- What you have to do -
Rewrite the stretch of the records from the line containing "The height and" through the end of the records, keeping every line, requests included. Scale each coordinate in the answers by 0.7 and round it to a whole number, with halves rounded up.

[Records on target coordinates]
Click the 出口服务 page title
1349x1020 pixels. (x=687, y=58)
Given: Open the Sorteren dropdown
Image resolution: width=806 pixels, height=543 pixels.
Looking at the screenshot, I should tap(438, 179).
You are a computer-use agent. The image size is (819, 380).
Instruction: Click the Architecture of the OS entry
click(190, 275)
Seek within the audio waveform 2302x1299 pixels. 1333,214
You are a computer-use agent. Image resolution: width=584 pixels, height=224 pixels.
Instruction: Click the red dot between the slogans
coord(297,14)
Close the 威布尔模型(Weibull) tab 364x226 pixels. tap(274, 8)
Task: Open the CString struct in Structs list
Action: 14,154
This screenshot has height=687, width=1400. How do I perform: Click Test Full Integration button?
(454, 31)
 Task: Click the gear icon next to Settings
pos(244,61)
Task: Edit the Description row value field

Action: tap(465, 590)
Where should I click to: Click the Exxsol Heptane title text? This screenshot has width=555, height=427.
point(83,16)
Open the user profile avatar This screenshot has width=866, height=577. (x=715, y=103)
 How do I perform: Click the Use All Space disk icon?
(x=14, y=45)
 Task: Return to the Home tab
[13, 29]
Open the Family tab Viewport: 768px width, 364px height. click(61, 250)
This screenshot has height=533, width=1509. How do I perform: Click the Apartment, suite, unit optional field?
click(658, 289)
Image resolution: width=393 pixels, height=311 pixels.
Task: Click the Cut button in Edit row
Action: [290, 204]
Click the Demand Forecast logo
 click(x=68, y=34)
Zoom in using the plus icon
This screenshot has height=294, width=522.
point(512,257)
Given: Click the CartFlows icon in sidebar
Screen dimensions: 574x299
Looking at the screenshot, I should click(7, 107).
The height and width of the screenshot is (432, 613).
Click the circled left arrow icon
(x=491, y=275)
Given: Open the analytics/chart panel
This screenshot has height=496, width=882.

- Reply -
The height and width of the screenshot is (432, 613).
Click the circled left arrow icon
(x=344, y=193)
Given: Open the analytics/chart panel
This screenshot has height=496, width=882.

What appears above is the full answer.